Digging into Damage Prevention Metrics
Gold Shovel Standard takes those same principles and applies them to improving workforce and public safety and the integrity of buried infrastructure. While the CGA DIRT Report tracks damages and damage rates on an annual basis, Gold Shovel metrics augment those figures in several ways. First, they provide more actionable, real-time information to the operation through regular reports, data and tracking software. Second, there is a human element: the ability to have individual or group discussions and relationships with owner/operators, excavators, locators and asset holders. Greater transparency, uniformity, and industrywide comparability in all aspects of damage prevention metrics is essential to driving continuous improvement and creating safe working conditions and communities.

The Gold Shovel process is highly collaborative, drawing on key industry stakeholders to develop metrics that can reduce the frequency of line strikes as well as leveling the playing field. For example, the Excavation Metrics Committee is tasked with developing, testing and working towards the broad adoption of metrics that can be used by excavators, while the Pre-Excavation Damage Prevention Metrics Committee is tasked with establishing measurements for owner/operators and the locators that they employ.
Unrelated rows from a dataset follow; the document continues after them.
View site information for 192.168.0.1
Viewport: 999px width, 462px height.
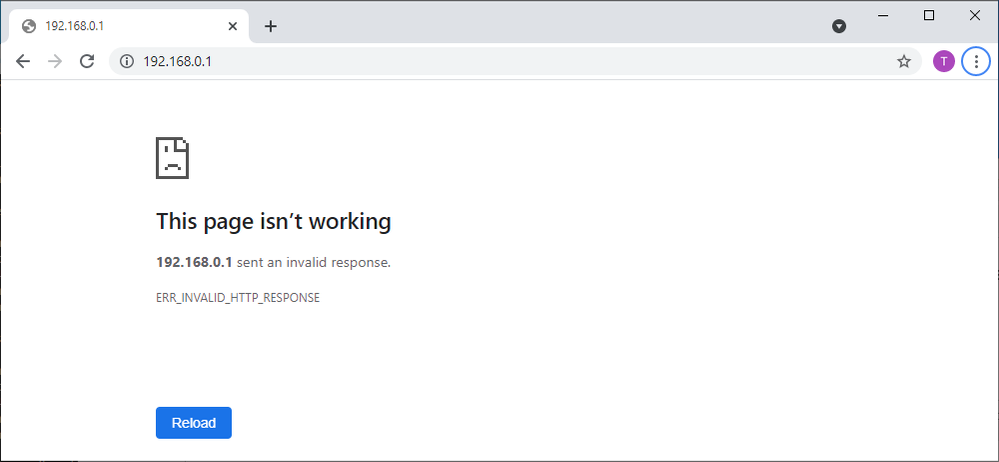127,61
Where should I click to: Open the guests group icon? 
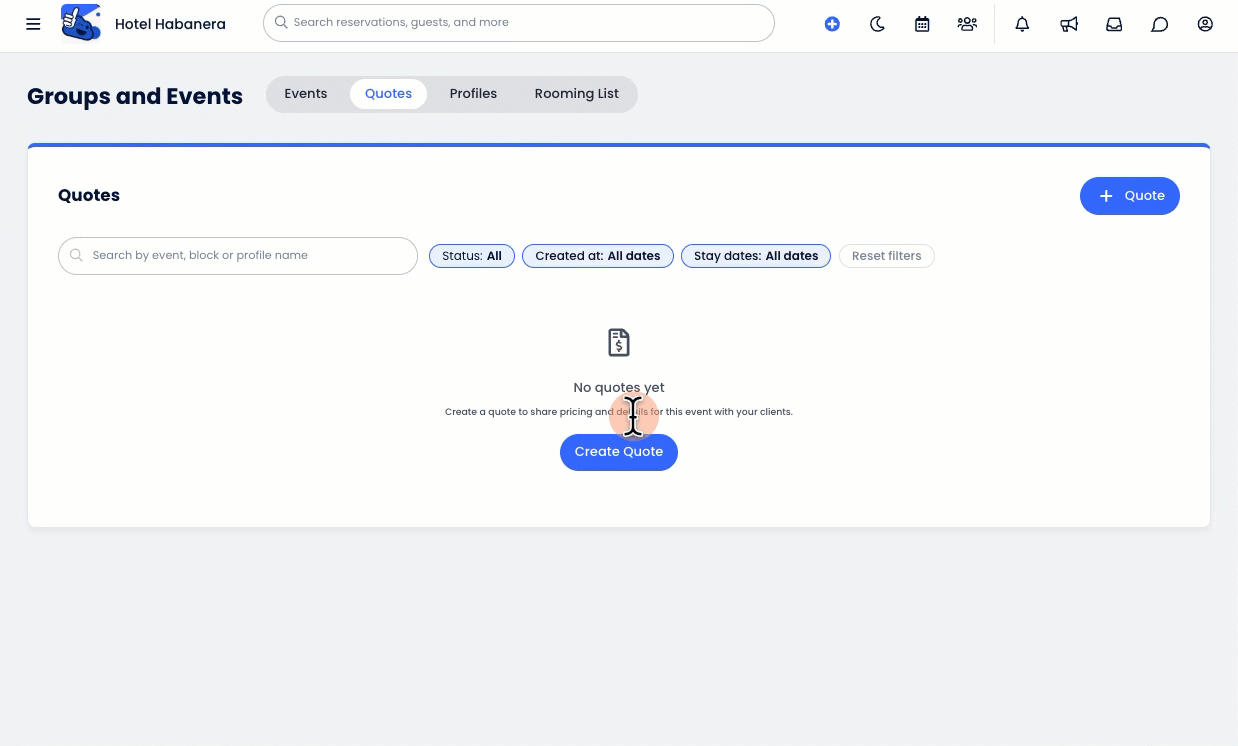coord(967,24)
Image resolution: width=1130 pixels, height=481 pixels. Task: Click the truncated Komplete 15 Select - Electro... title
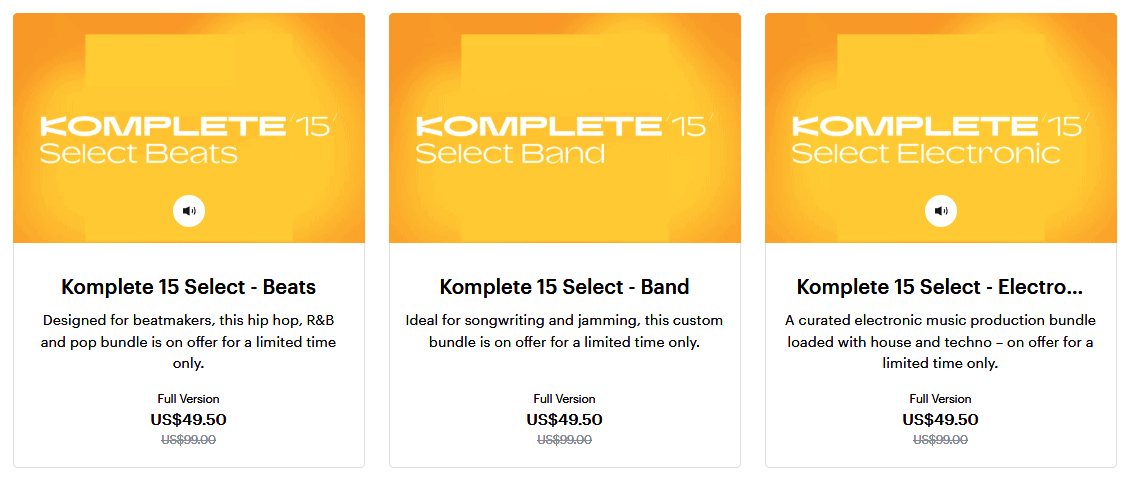coord(940,287)
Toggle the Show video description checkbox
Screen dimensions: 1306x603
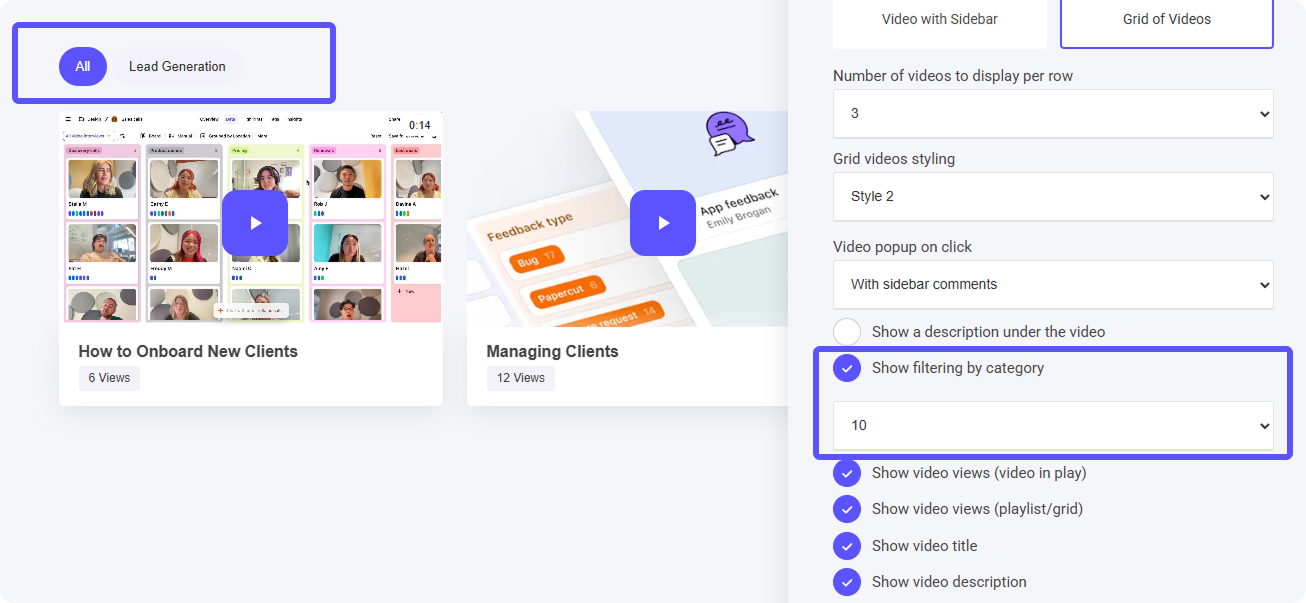(x=847, y=582)
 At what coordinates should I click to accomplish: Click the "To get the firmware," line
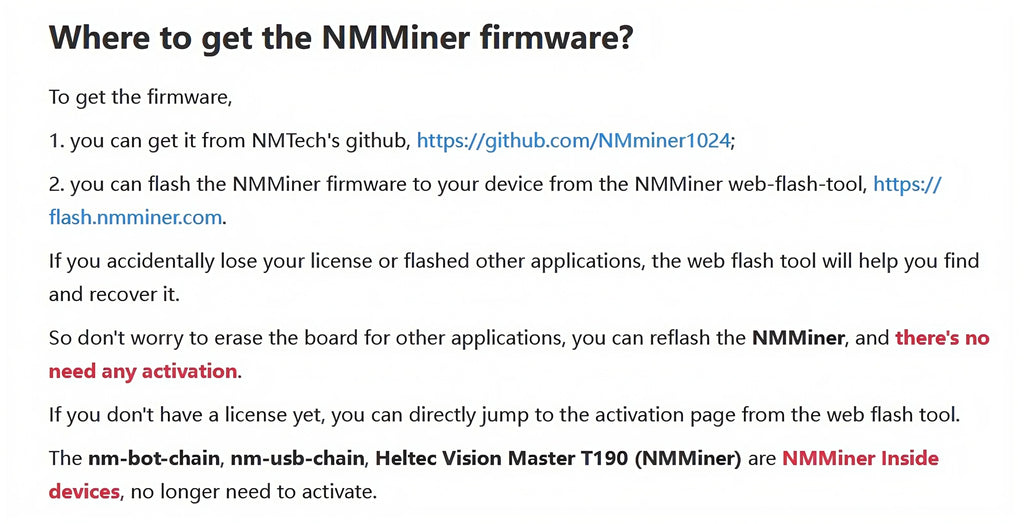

Gold Shovel’s Damage Prevention Incident Rate (DPIR) was released in 2019 as a way for facility owners and contractors to normalize damage prevention comparisons. Early indications are that it’s making a big difference, with members such as facility owners, contractors and municipalities seeing significant reductions in damages. Peoples Gas of Chicago cited Gold Shovel Standard culture as a contributing factor in elevated performance on efforts to reduce damage to underground facilities including third-party and first-party reductions of approximately 49% and 66%, respectively, since 2016. Some larger contractors are seeing benefits beyond damage reduction in the form of improved business operations.

As Drucker knew well, measurement not only gives us a clear vision of current reality, it serves to motivate action. It’s human nature that we want to improve when we’re scored on a process. In partnership with industry stakeholders, Gold Shovel seeks to harness that instinct in ways that will pay safety dividends now and far into the future.